• _What is being asked_
Nothing but an exact copy is wanted here: the line with "The image size is (1271, 635)." and all the lines that follow it in the entries below.

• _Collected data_
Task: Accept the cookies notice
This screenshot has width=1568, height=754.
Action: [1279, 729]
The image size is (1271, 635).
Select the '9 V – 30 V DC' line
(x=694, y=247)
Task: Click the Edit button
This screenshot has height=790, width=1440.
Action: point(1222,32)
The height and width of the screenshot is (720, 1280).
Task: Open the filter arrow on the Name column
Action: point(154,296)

• _Answer to this task_
The image size is (1271, 635).
Select the '9 V – 30 V DC' line
(x=694, y=247)
Task: Click the Edit button
This screenshot has height=790, width=1440.
Action: point(1222,32)
The height and width of the screenshot is (720, 1280).
Task: Open the filter arrow on the Name column
Action: point(154,296)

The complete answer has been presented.